This renowned polyptych painted on both sides, creates a naturalistic divine world illustrating an epic swath of biblical narratives. The work's symbolic iconography is complex and mysterious. For instance, it is questioned whether the central figure in the upper panel who is raising two fingers in blessing is Christ as Divine King or God the Father. For Christ has already been alluded to as the lamb in the lower central panel, referencing the Adoration of the Mystic Lamb, with a dove, representing the Holy Spirit, visible above him.
In the upper left panel, the Virgin Mary, her gaze upon the sacred book she holds, evokes both traditional depictions of the Annunciation and the era's Protestant emphasis that an individual can connect directly to God through the reading of sacred texts. This concept is again depicted in the upper panel where St. John the Evangelist looks toward Christ, raising his right hand, while holding an open book resting on his knee. At the far end of both wings, Adam and Eve are depicted nude, Adam's arms covering his body, while Eve partially shields herself while holding an apple in her right hand. They are almost sculptural, and their precisely rendered expressions and body language, inhabiting an empty and narrow black space, convey a sense of penitence. The two are separated from the central trio by panels that depict angels engaged in song on the left, and a group of angels gathered around one playing a harp on the right. The wing's lower left panels depict the Just Judges and the Knights of Christ. On the right, a group of pilgrims and hermits, led by St. Christopher, move toward the central image of the Christ lamb. In a wide green landscape, with mountains and city towers in the distance, the linear perspective draws all eyes toward the Lamb, as a multitude of people including notable religious figures, saints, angels, ancient philosophers, and scholars gather to worship. The image visually expresses "After this I beheld...a great multitude, which no man could number, of all nations, and kindred, and people, and tongues, stood before the throne, and before the Lamb." The population and complexity of the painting is profound, and as art critic Noah Charney noted, "It's easy to argue that the artwork is the most influential painting ever made: it was the world's first major oil painting, and...It's almost an A to Z of Christianity - from the annunciation to the symbolic sacrifice of Christ, with the "mystic lamb" on an altar in a heavenly field, bleeding into the holy grail."

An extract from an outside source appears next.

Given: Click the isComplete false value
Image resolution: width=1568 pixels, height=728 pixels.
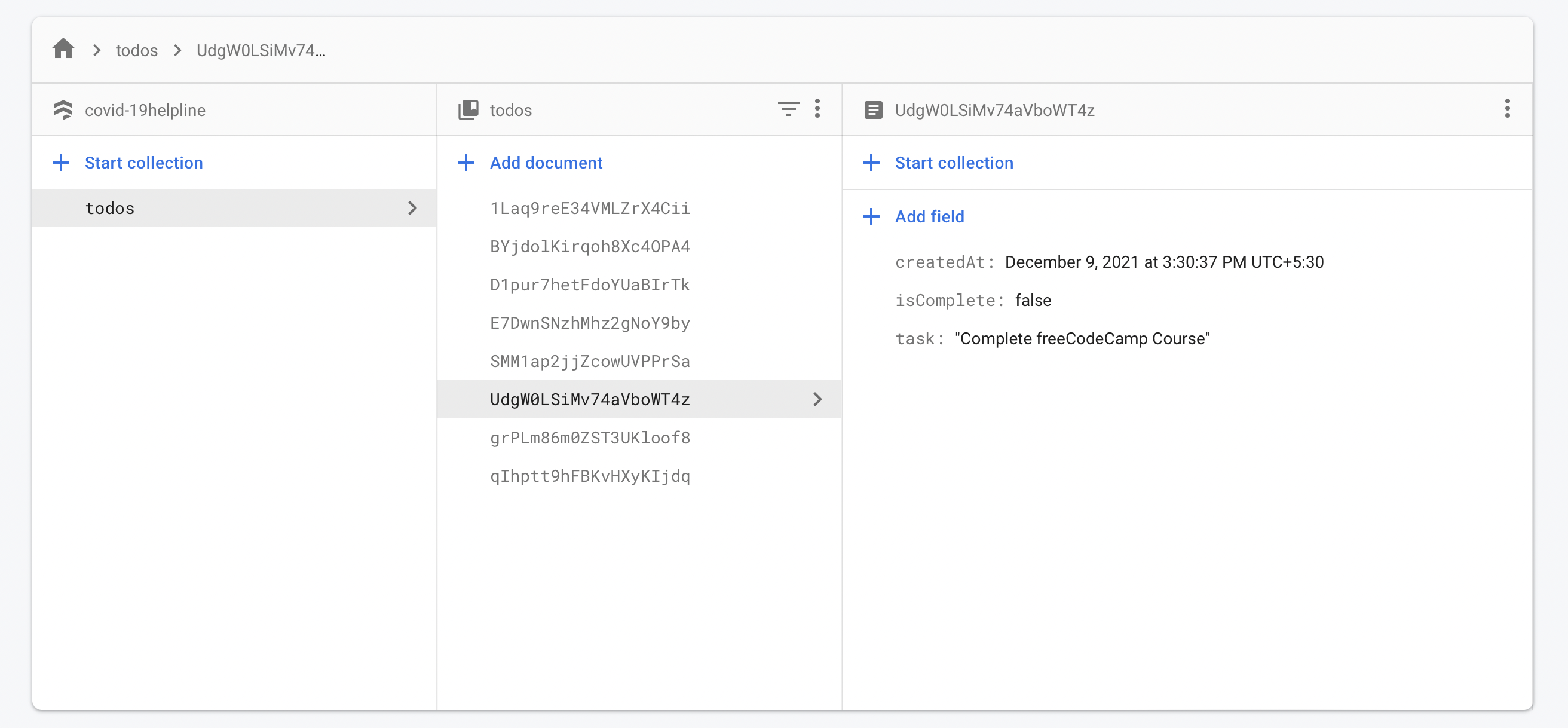Looking at the screenshot, I should coord(1033,300).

Both van Eyck brothers are credited with the work, as it's believed that Hubert initially designed the altarpiece, while Jan painted the panels and completed it. The mayor of Ghent Jodocus Vijd and Lysbette, his wife, commissioned the work for Saint Bavo Cathedral. The largest work in van Eyck's oeuvre, this is also the only work he created for a public audience.
Even though all of the religious imagery was widely drawn from tradition, it was profoundly innovative for its time due to van Eyck's masterly use of oil and realism, as seen in every detail right down to the pearls bedecking Mary's dress, each one a drop of grey with a single touch of white to create an iridescence. Van Eyck's precise observation is also evident in the singing angels, as musical scholars have been able to identify the note each angel is singing by the shape of the mouth. As Peter Schjeldahl, the contemporary art critic wrote, "His style is synthetic, a repertoire of finesses - some derived from manuscript illumination, which was then the most common mode of painting, and some from the advanced modeling of bodies and drapery found in the sculpture of the time...nothing beats the bristling inventiveness of the Ghent Altarpiece."

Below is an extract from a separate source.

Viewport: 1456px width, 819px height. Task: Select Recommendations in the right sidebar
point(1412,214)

At the time the altarpiece was unveiled, it was hailed as not only a masterpiece, but also the singular work that epitomized the spirit and genius of Northern Europe. As a result of that status, the work has been stolen and recovered countless times. The panel on the lower left is a later copy, made to reproduce the stolen original, a theft still under investigation after decades.

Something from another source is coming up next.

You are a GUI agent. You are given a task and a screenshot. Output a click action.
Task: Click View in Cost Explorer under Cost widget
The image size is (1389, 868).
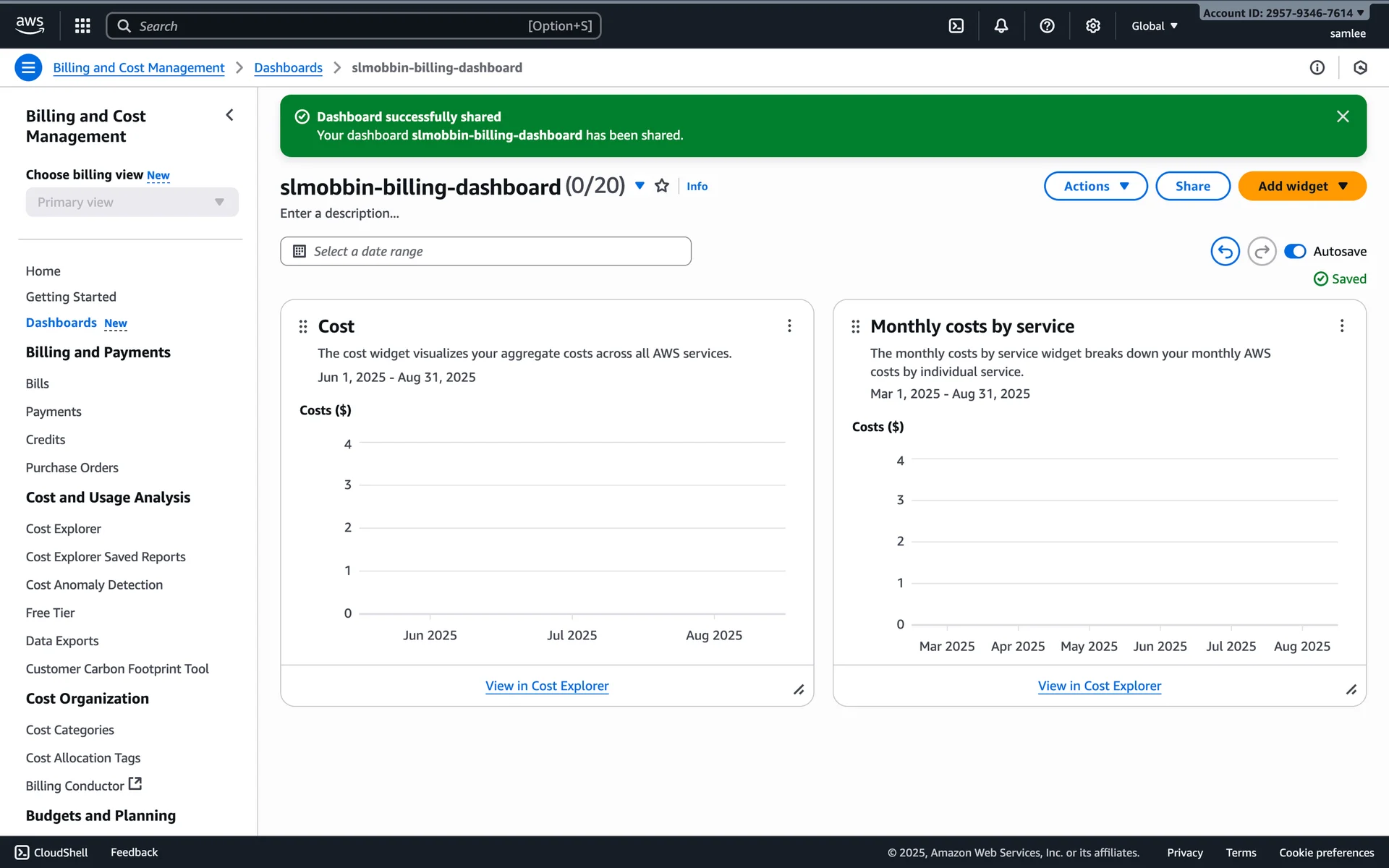[x=546, y=686]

Schjeldahl wrote, "Historically, it is a clutch of firsts: it represents the first really ambitious and consummate use of oil paint... and it marks the birth of realism as a guiding principle in European painting.... nothing that we know of anticipated the eloquence of van Eyck's glazes, which pool like liquid radiance across his pictures' smooth surfaces, trapping and releasing graded tones of light and shadow and effulgences of brilliant color."
Van Eyck's mastery of oil painting influenced Rogier van der Weyden and other Northern European artists of the era, as well as artists of the Italian Renaissance, and transformed subsequent Western art. The altarpiece has been referenced in movies and popular culture as seen in the book and movie The Monuments Men (2014).